Feature Center Overview in iQIYI's Opal Machine Learning Platform
The Feature Center in iQIYI’s Opal platform centralizes feature creation, storage, and real‑time access through a drag‑and‑drop DAG workflow and DSL‑driven transformations, handling massive QPS and low‑latency demands while enabling fast business iteration, cross‑team reuse, and monitoring for advertising, recommendation, and risk‑control applications.
Opal is iQIYI's one‑stop machine‑learning platform designed to accelerate feature iteration and model training, thereby improving business revenue. The platform covers the entire ML lifecycle, including feature production, sample construction, model exploration, training, and deployment.
The Feature Center is the core component that manages feature production, storage, and access. It enables engineers and analysts to create, share, and reuse features efficiently, addressing challenges such as massive QPS, real‑time requirements, scalability, and rapid business iteration.
Problems Addressed
Handling massive user requests with high QPS.
Meeting real‑time latency requirements for recommendation, advertising, and risk control.
Providing extensible and flexible feature types (basic, statistical series, windowed, cross features).
Supporting fast business iteration through a DSL‑driven, low‑code workflow.
Core Functions
Feature Input : Manage data sources such as text files, Parquet, Hive, Iceberg, etc.

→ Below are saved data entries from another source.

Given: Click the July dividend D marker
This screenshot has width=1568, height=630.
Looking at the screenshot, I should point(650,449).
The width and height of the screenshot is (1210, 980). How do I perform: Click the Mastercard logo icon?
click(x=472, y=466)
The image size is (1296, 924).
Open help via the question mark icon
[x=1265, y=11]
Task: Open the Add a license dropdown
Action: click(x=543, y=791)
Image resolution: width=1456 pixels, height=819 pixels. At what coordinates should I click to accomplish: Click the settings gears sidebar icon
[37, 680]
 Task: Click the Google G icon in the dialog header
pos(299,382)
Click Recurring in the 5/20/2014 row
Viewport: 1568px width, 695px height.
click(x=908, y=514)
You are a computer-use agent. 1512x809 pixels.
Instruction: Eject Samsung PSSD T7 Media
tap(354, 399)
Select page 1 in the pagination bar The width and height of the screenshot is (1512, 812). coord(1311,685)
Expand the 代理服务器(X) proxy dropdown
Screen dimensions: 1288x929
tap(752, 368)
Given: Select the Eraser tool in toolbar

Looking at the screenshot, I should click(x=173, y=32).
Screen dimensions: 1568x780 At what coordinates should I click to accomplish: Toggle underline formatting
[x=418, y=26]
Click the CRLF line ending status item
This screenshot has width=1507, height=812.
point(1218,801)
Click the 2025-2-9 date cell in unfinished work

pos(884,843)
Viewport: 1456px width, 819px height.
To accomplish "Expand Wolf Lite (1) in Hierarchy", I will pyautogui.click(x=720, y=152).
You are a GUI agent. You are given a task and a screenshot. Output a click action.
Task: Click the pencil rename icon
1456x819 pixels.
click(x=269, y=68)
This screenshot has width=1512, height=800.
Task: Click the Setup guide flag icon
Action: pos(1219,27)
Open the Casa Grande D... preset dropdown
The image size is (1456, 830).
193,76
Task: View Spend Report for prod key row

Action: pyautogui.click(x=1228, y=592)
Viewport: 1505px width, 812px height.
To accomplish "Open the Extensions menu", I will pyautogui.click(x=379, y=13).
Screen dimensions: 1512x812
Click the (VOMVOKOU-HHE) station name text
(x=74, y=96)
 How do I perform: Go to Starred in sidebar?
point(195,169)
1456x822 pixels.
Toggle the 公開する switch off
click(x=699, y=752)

Feature Computation : Drag‑and‑drop DAG of operators to extract and transform raw logs into features.
Feature Storage : Store computed features in various back‑ends, balancing cost and access efficiency.
Feature Transformation : Convert raw features to model features via a flexible DSL.
Architecture
The overall architecture diagram (image) shows the flow from data ingestion, DAG‑based processing, to storage and online serving.
Feature Production
Offline Feature Groups
Offline features are pre‑computed and stored for later use. Users build DAGs that read from sources (Hive, Iceberg, TFRecord, Parquet), apply operators, and write to target storage. The platform provides schema inference, SQL parsing, quality checks, and task re‑run capabilities.
Real‑time Feature Groups
Real‑time features are generated on‑the‑fly from streams such as Kafka, Iceberg, or MySQL. The same DAG model is used, and results are written back to Kafka or other stores. Sliding‑window operators enable low‑latency feature computation.
Feature View
Feature View unifies access to both offline and real‑time features. It materializes features into online caches (Couchbase, Redis, HBase) and provides a unified client SDK for consumption, abstracting away storage details.
DSL Syntax for Feature Transformation
The DSL uses predefined function keywords, feature variables (enclosed in backticks), and literals. Example literals:
[1, 2, 4] ['aaa', 'bbb'] `city` 123 'hello world'A typical transformation expression might look like:
log(`click_count` + 1)Java SDK
Opal provides a Java client that hides underlying storage complexities, allowing developers to fetch features with simple API calls.
Monitoring
Integrated metrics are exported to Grafana dashboards for health‑checking the feature service.
Business Adoption
Advertising, recommendation, and risk‑control teams have integrated the Feature Center, achieving 0.4‑3× faster feature iteration and ~50% reduction in feature‑fetch latency.
Future Plans
Feature sharing to eliminate duplicate computation.
Real‑time feature quality monitoring.
Feature hotness calculation to aid importance assessment.